== How to complete this task ==
Omit every picture. Return all other data as it stands.

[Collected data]
+++

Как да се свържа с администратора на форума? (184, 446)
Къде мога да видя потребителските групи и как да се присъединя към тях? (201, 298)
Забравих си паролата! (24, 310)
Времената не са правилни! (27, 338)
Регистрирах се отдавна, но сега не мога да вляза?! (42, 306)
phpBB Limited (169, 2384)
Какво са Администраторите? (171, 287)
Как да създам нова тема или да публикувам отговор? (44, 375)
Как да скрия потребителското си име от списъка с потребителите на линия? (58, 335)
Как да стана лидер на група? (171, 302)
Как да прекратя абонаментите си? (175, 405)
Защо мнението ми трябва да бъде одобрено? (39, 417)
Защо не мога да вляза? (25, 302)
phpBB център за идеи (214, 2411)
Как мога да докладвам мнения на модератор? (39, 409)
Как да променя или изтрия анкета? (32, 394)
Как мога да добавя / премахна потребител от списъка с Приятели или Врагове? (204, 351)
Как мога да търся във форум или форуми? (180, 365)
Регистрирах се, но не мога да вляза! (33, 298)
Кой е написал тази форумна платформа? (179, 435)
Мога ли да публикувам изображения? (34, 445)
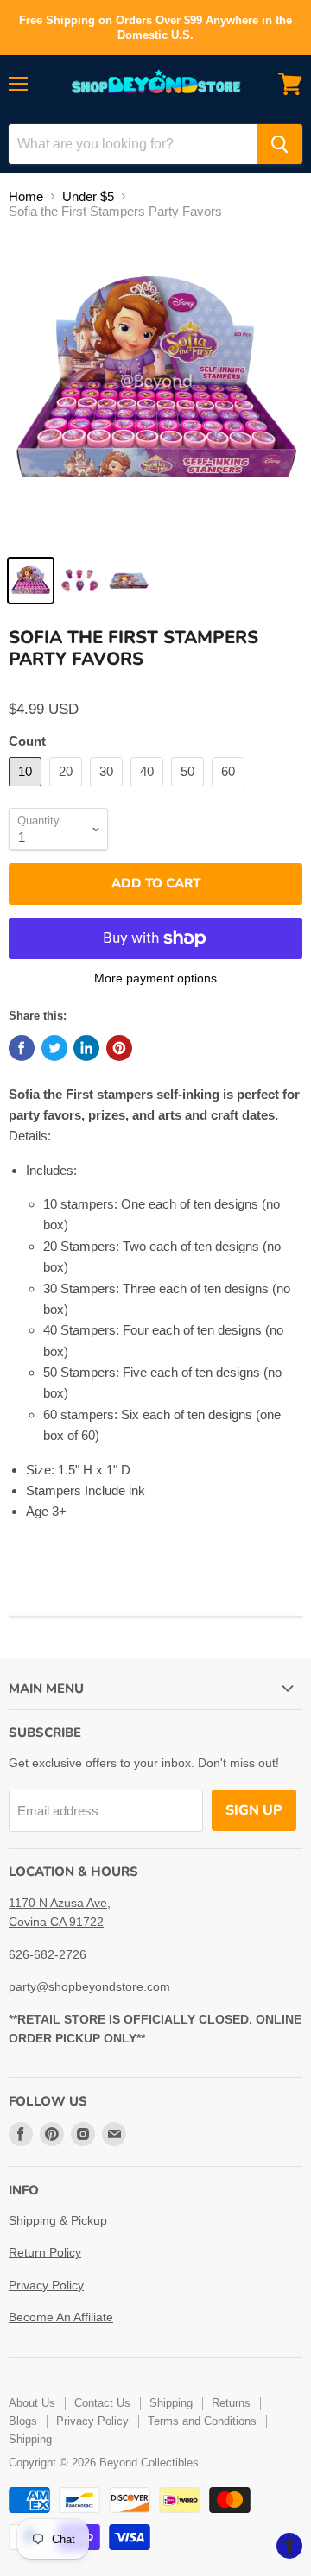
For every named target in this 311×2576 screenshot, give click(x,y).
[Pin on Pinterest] (119, 1048)
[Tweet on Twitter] (54, 1048)
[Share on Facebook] (22, 1048)
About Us (32, 2402)
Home (26, 196)
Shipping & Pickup (58, 2220)
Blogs (23, 2421)
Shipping (171, 2402)
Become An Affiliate (61, 2317)
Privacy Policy (46, 2285)
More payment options (155, 978)
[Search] (279, 144)
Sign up (253, 1810)
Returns (231, 2402)
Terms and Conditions (202, 2421)
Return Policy (45, 2252)
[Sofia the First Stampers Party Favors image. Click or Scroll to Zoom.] (155, 390)
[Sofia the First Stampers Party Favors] (31, 581)
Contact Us (102, 2402)
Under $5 (88, 196)
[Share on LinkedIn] (86, 1048)
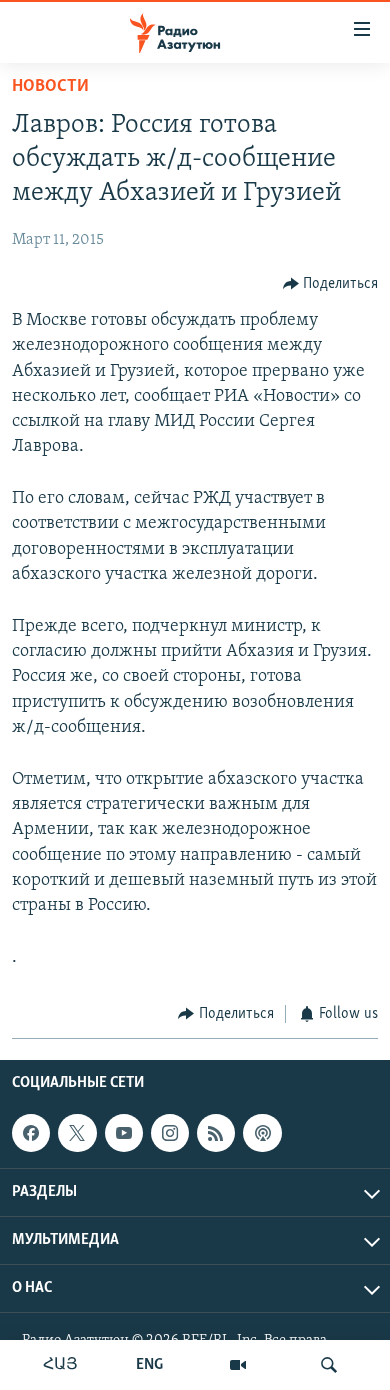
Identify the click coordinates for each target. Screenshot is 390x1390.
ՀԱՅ (60, 1365)
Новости (50, 87)
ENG (149, 1365)
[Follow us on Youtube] (124, 1133)
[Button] (331, 284)
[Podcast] (262, 1133)
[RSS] (216, 1133)
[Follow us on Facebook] (31, 1133)
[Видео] (238, 1365)
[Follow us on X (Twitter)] (77, 1133)
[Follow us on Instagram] (170, 1133)
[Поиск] (329, 1365)
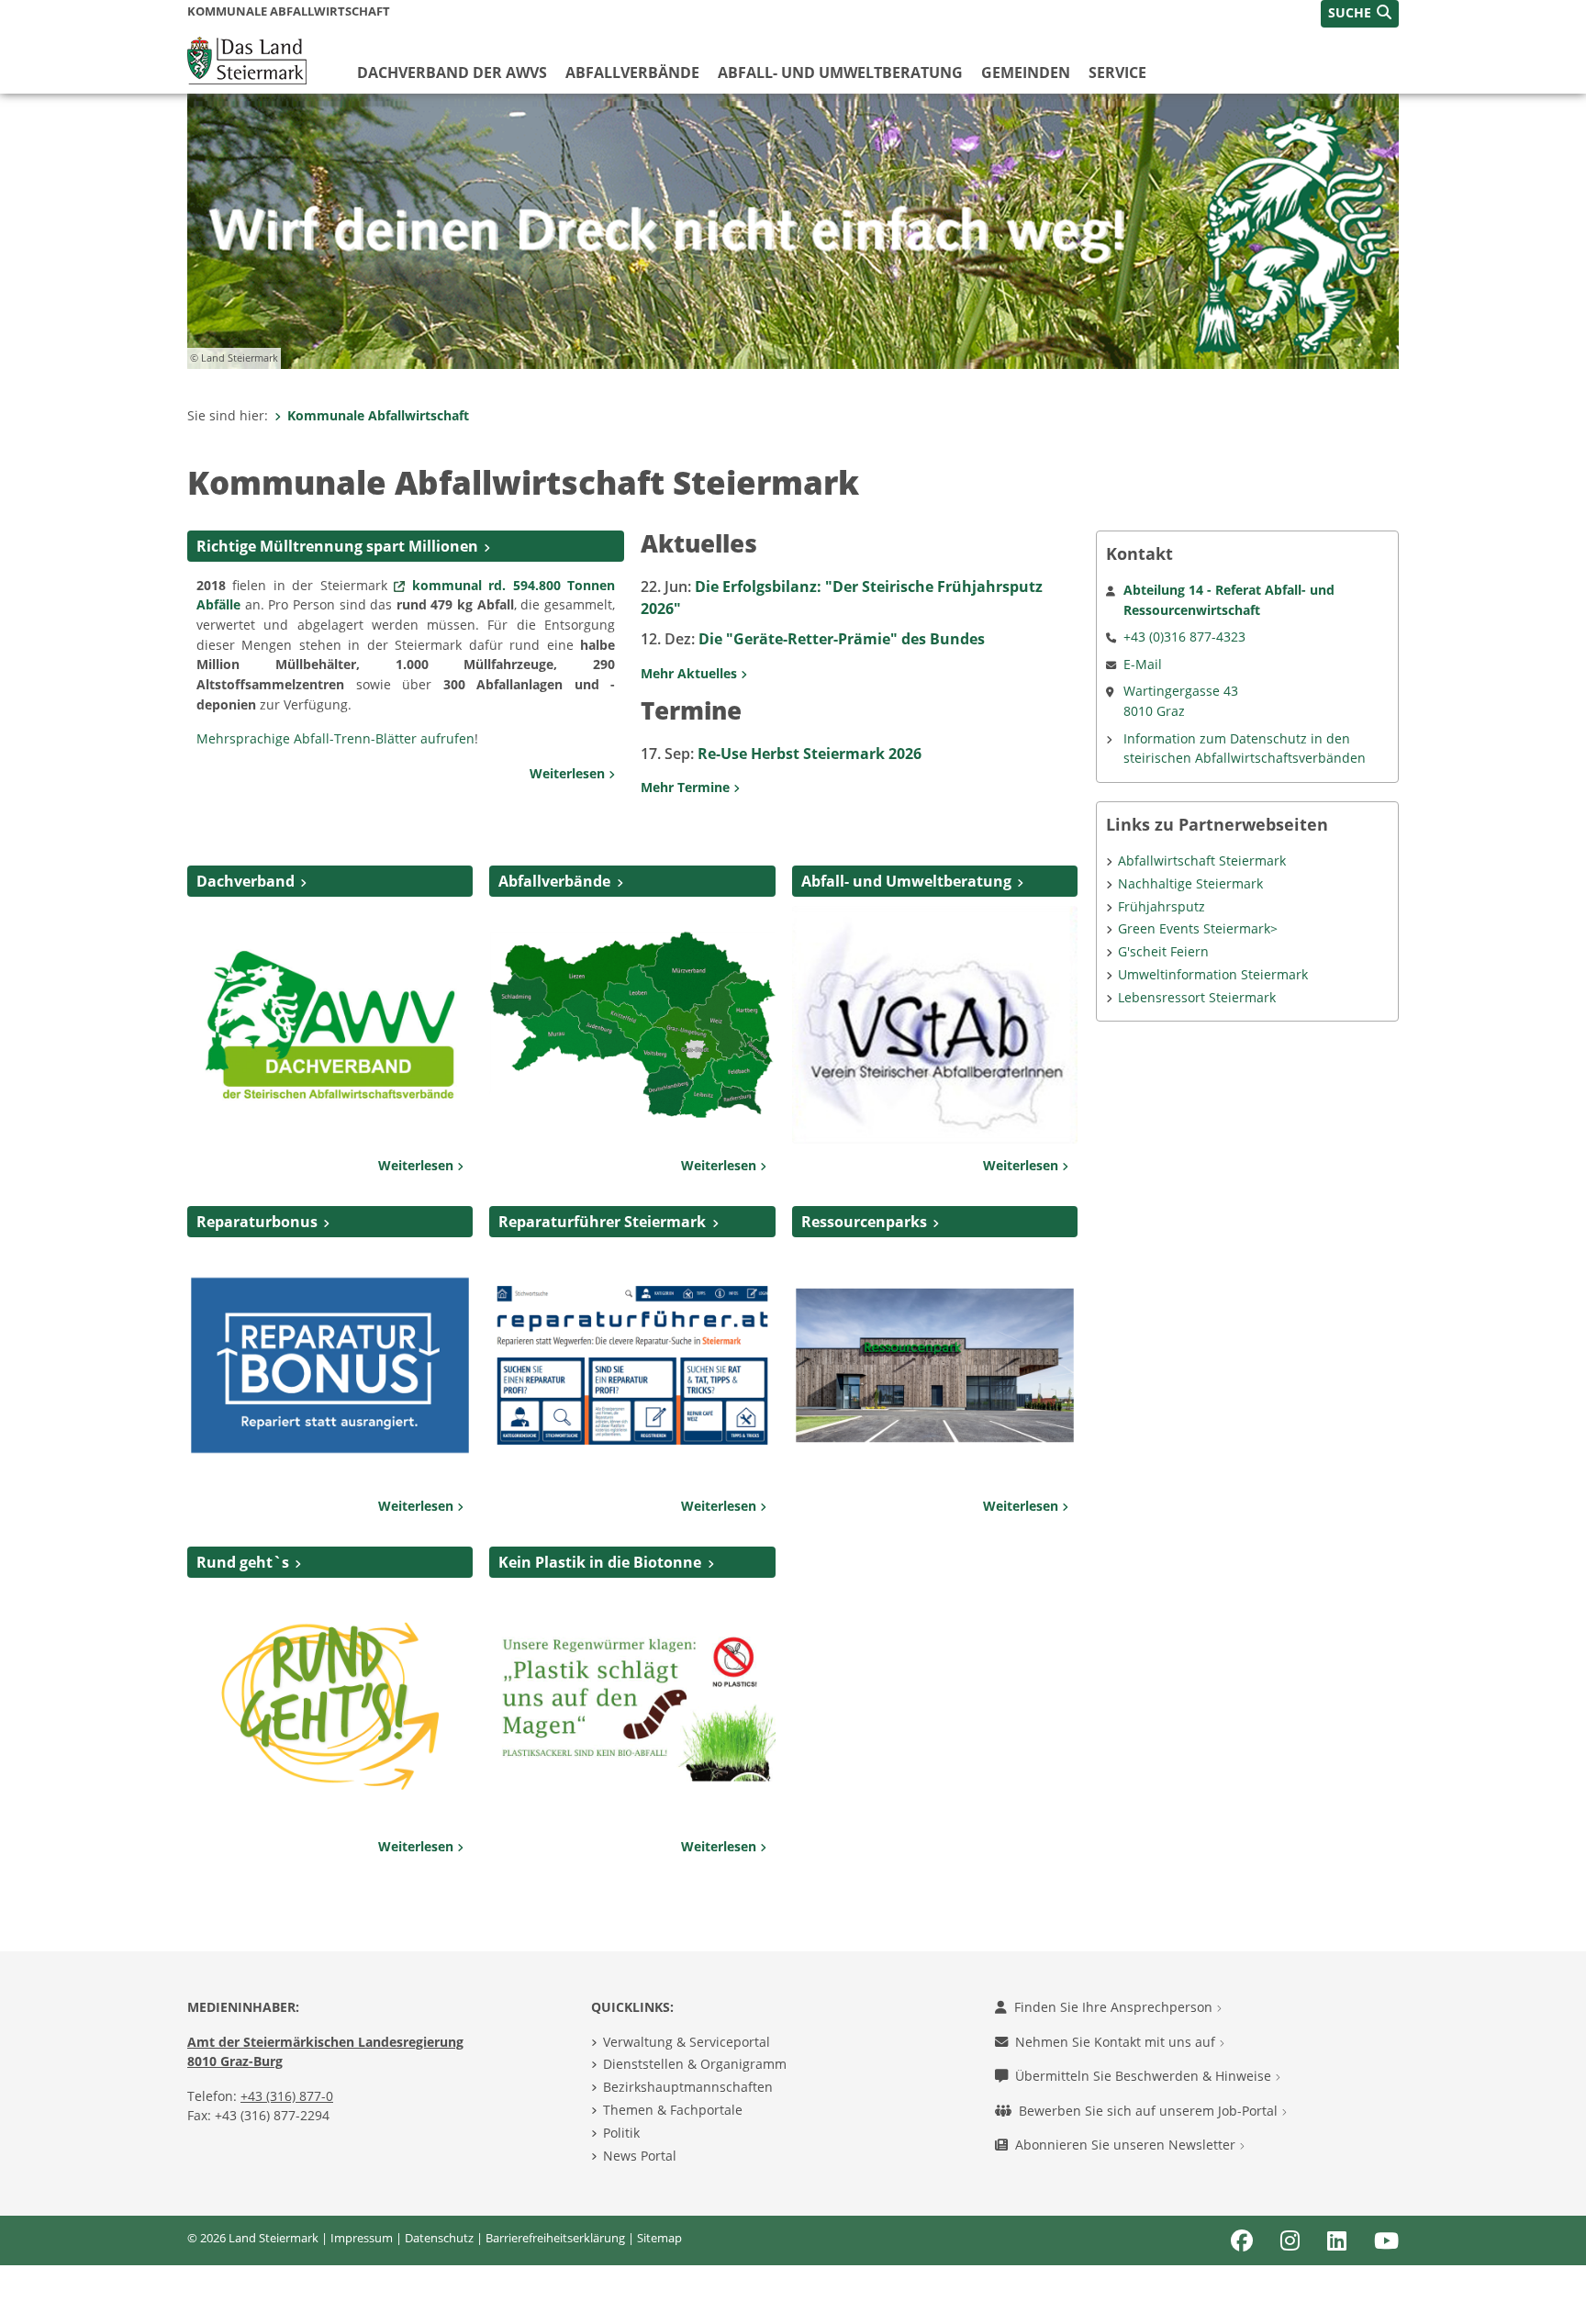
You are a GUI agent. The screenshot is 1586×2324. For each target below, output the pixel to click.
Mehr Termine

+++

== Written response ==
Как да се свържа с администратора на форума? (184, 446)
Къде мога да видя потребителските групи и как да се присъединя към тях? (201, 298)
Забравих си паролата! (24, 310)
Времената не са правилни! (27, 338)
Регистрирах се отдавна, но сега не мога да вляза?! (42, 306)
phpBB Limited (169, 2384)
Какво са Администраторите? (171, 287)
Как да създам нова тема или да публикувам отговор? (44, 375)
Как да скрия потребителското си име от списъка с потребителите на линия? (58, 335)
Как да стана лидер на група? (171, 302)
Как да прекратя абонаментите си? (175, 405)
Защо мнението ми трябва да бъде одобрено? (39, 417)
Защо не мога да вляза? (25, 302)
phpBB център за идеи (214, 2411)
Как мога да докладвам мнения на модератор? (39, 409)
Как да променя или изтрия анкета? (32, 394)
Как мога да добавя / премахна потребител от списъка с Приятели или Врагове? (204, 351)
Как мога да търся във форум или форуми? (180, 365)
Регистрирах се, но не мога да вляза! (33, 298)
Кой е написал тази форумна платформа? (179, 435)
Мога ли да публикувам изображения? (34, 445)
For every named target in this 311×2576 screenshot, give click(x,y).
[Pin on Pinterest] (119, 1048)
[Tweet on Twitter] (54, 1048)
[Share on Facebook] (22, 1048)
About Us (32, 2402)
Home (26, 196)
Shipping & Pickup (58, 2220)
Blogs (23, 2421)
Shipping (171, 2402)
Become An Affiliate (61, 2317)
Privacy Policy (46, 2285)
More payment options (155, 978)
[Search] (279, 144)
Sign up (253, 1810)
Returns (231, 2402)
Terms and Conditions (202, 2421)
Return Policy (45, 2252)
[Sofia the First Stampers Party Favors image. Click or Scroll to Zoom.] (155, 390)
[Sofia the First Stampers Party Favors] (31, 581)
Contact Us (102, 2402)
Under $5 (88, 196)
[Share on LinkedIn] (86, 1048)
Identify the click coordinates for each target. Screenshot is 390x1390.
ՀԱՅ (60, 1365)
Новости (50, 87)
ENG (149, 1365)
[Follow us on Youtube] (124, 1133)
[Button] (331, 284)
[Podcast] (262, 1133)
[RSS] (216, 1133)
[Follow us on Facebook] (31, 1133)
[Видео] (238, 1365)
[Follow us on X (Twitter)] (77, 1133)
[Follow us on Instagram] (170, 1133)
[Поиск] (329, 1365)
You are a GUI agent. The screenshot is 1586×2324. For each target below, output the pixel to click.
Mehr Termine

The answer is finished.